Apa yang saya rasakan adalah bahwa rombengan yang saya kenakan rupanya masih tetap membebani dan “menjebloskan” saya pada sebuah abnormalitas. Abnormalitas tersebut tidak terbatas mengacu pada pengertian persoalan sistem berpakaian, tetapi lebih jauh menyentuh pada nilai yang berakar pada penampilan (identitas). Rombengan yang saya kenakan seolah-olah mematok diri saya sebagai warga kelas dua, bahkan “pidak pejarakan” alias miskin papa. Karena rombengan

61

yang saya kenakan, saya merasa bahwa saya tengah membawakan diri selayaknya orang yang belum jadi orang. Identitas pakaian bekas, rombengan, atau pakaian “awul-awul” yang bekas, kotor, cacat, murahan, dan tidak hiegienis seolah-olah tetap melekat dan telah sedemikian rupa mengontaminasi diri saya. Diri saya seolah menjadi benar-benar tercemar karena rombengan yang saya pergunakan. Rombengan kala itu benar-benar saya sadari sangat mengendala gerak dan kebebasan saya manakala harus berhubungan atau melakukan komunikasi dengan orang lain di luar diri saya.

Kendala yang menimpa saya itu pada gilirannya menjadi sesuatu yang sudah semestinya saya terima sebagai sebuah kewajaran atau kesemestian. Buah dari penyimpangan atau kecemaran yang saya lakukan karena menggunakan rombengan. Semuanya menjadi sesuatu yang sudah sepantasnya saya terima secara natural atau sudah semestinya menimpa dalam diri saya. Dihadapkan pada kenyataan dan bayangan semacam itu, saya pun dengan terpaksa harus “menyerah”. Berdamai dengan keadaan. Memilih langkah kompromi. Pada waktu-waktu selanjutnya pakaian bekas atau rombengan itu pun tidak saya pakai lagi sebagai pakaian utama, melainkan lebih sebagai pakaian cadangan. Sebagai sebuah pakaian cadangan, rombengan itu pun hanya akan saya pakai untuk bermain atau melibatkan diri dalam kegiatan ekstra-kurikuler.
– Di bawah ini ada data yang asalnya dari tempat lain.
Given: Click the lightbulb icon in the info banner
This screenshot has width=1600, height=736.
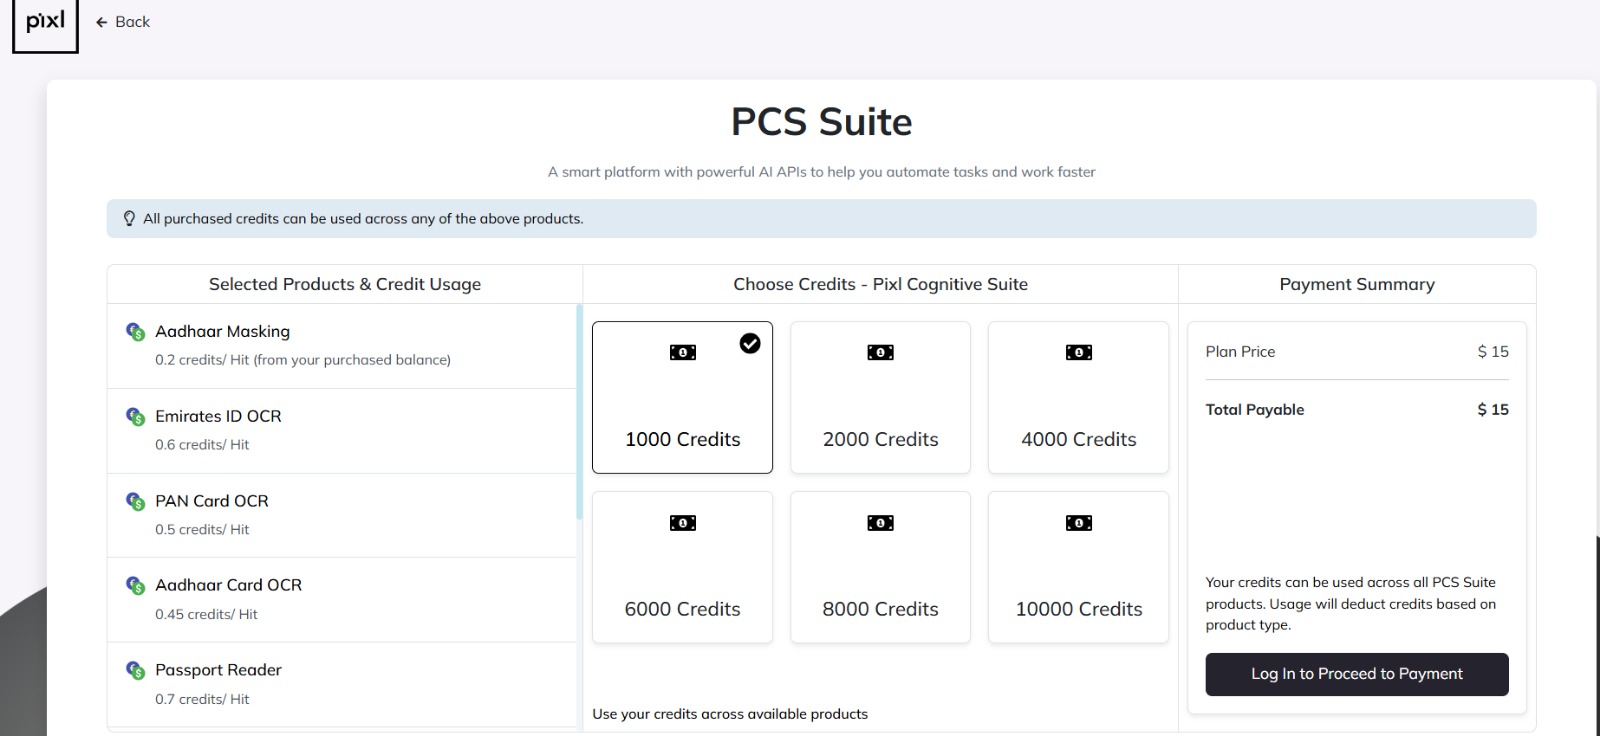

Sebuah aktivitas dan lingkungan yang tidak banyak menuntut formalitas atau bahkan sama sekali tidak menekankan unsur kerapian, ke- trandy-an, atau kebaruan dalam berpakaian. Sebuah lingkungan yang jauh dari kesan mulia dan dekat dengan kesan barbar, tidak berkelas, atapun sama sekali tidak intelek!